El joven boxeador sólo pudo ir un par de veces en la semana a entrenar en la misma Lonquimay; pero el viernes último debía estar a las 21 horas porque combatía en una de las primeras peleas del festival. ¿Cómo hacer?
Su entrenador (también de Lonquimay), Mauricio Serrano, halló la solución: “Te tomás un remise hasta el corte y ahí te vamos a buscar”, le dijo. Efectivamente el chico tomó su bolsito y salió rumbo a Lonquimay… pero no encontró un solo auto que lo acercara al pasaje anegado. “Me fui caminando desde donde vivo, 6 ó 7 kilómetros, y después crucé a pie el lugar donde está el agua… son más o menos unos 50 metros”, explicó Ezequiel Gómez. Un poco más tarde, ya más tranquilo de superar aquel trance, tuvo la alegría del triunfo por puntos luego de tirar a su rival en el penúltimo asalto.
¿Al regreso? No pudo evitar, esta vez sí, tener que dar “toda” la vuelta con un amigo que en auto lo llevó de nuevo hasta Uriburu.

Una larga vuelta.
En Santa Rosa los que gustan del boxeo hace rato que no tienen festivales en la ciudad para seguir la actividad; y no son pocos los aficionados que concurren a programaciones que se hacen en pueblos vecinos.
Por eso el mismo viernes, cuando también había boxeo en Ataliva Roca, muchos santarroseños se acercaron al gimnasio del Club Pampero; y obviamente descartaron dar “toda” la vuelta para ir a Lonquimay. En tanto los organizadores de Lonquimay se quedaron con las ganas que muchos aficionados de la capital provincial, y también de Uriburu y Anguil, concurrieran para lograr una recaudación un poco más acorde a los muchos gastos que demanda llevar adelante un festival.

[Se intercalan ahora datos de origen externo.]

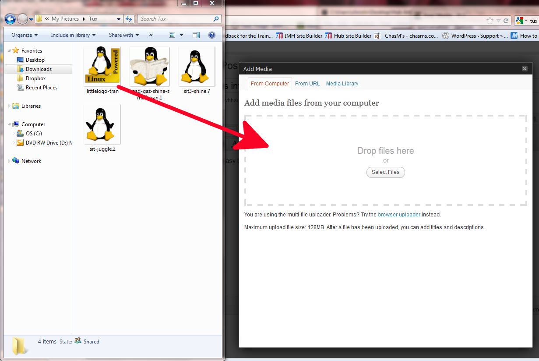Click the change view icon in Explorer toolbar
Viewport: 539px width, 361px height.
[173, 35]
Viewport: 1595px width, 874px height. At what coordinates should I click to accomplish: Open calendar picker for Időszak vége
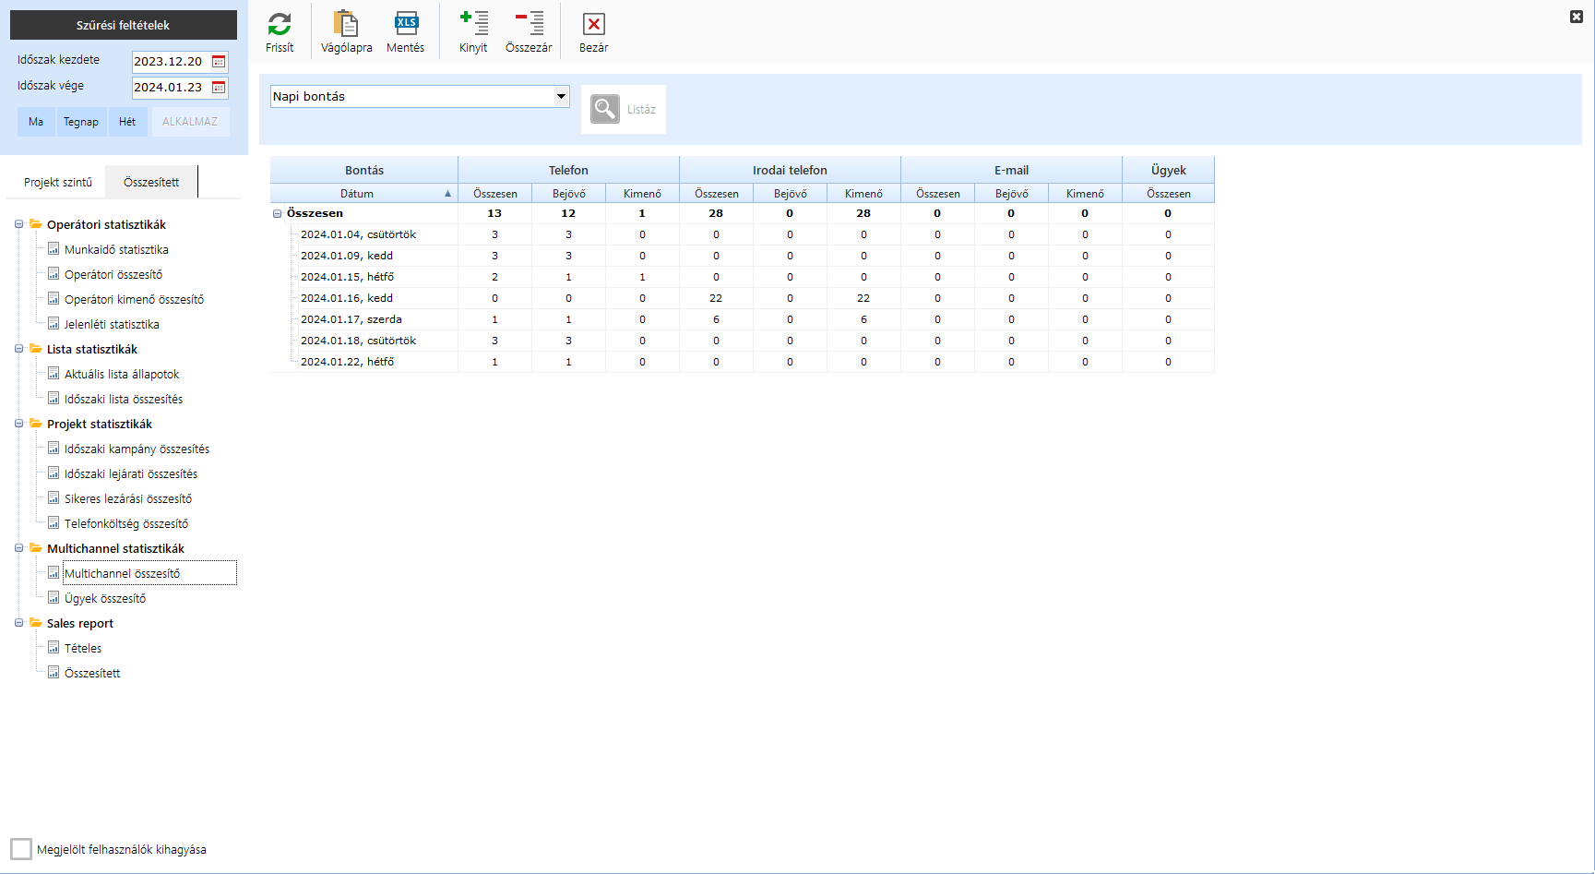coord(219,88)
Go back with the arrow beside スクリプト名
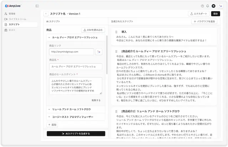Screen dimensions: 228x147 point(46,14)
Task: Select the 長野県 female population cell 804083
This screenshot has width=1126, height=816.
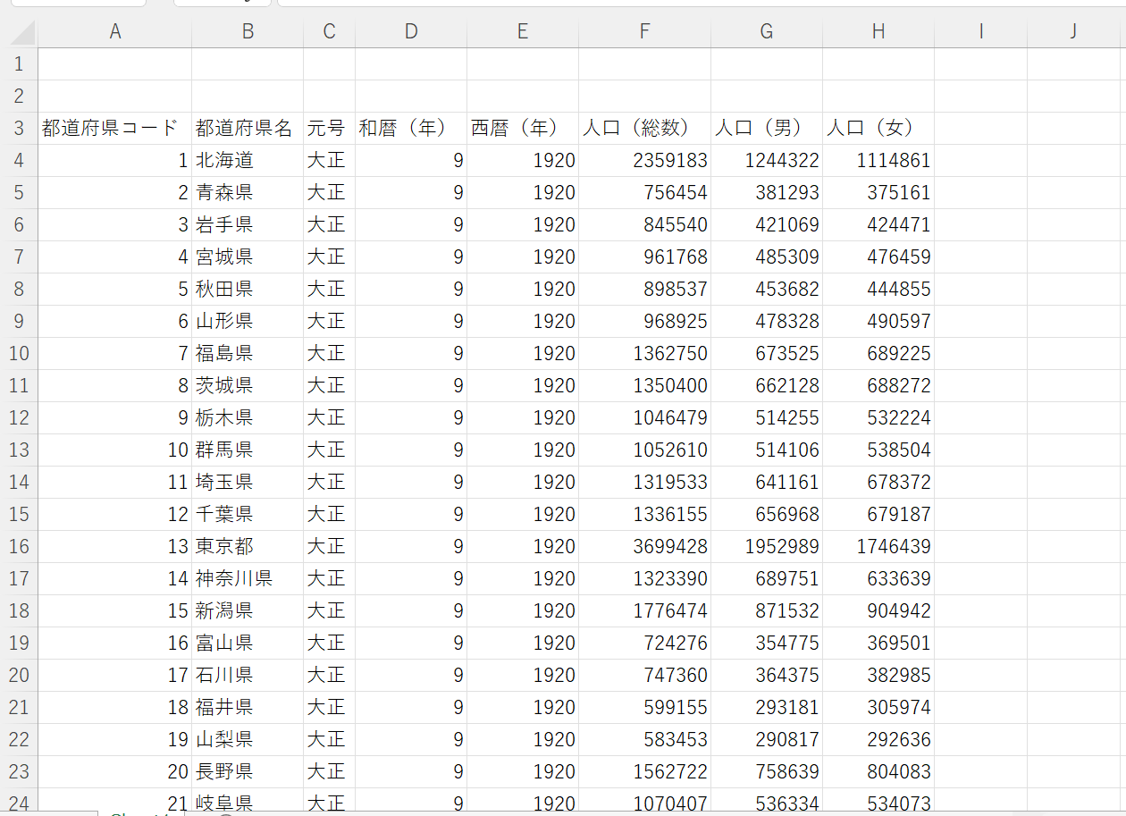Action: pyautogui.click(x=878, y=770)
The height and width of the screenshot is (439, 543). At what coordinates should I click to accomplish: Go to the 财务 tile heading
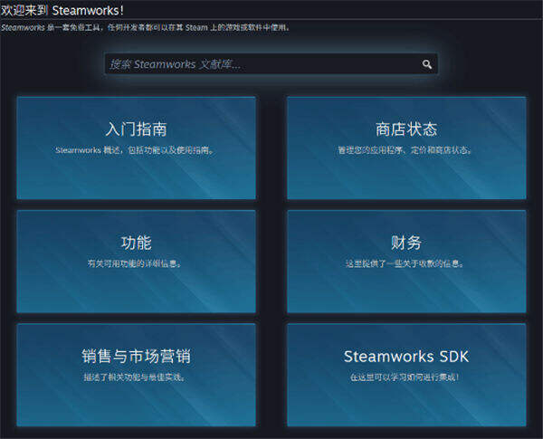[x=405, y=243]
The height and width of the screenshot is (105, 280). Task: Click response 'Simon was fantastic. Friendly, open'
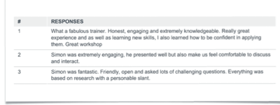[157, 75]
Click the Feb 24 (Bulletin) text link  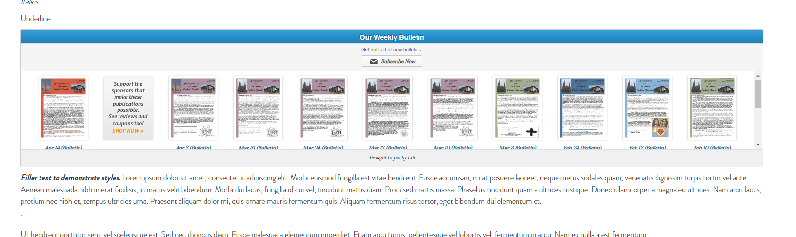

Es verdad, la situación de las rutas anegadas complica todo, incluso la concurrencia a una programación de boxeo. Ataliva Roca se vio “beneficiada” esta vez, pero cuidado porque el Bajo Giuliani está también sumamente amenazado por las aguas…
¿Cuándo se pondrán las pilas las autoridades para hacer las obras que hacen falta? Una pregunta que, por ahora, no tiene respuesta.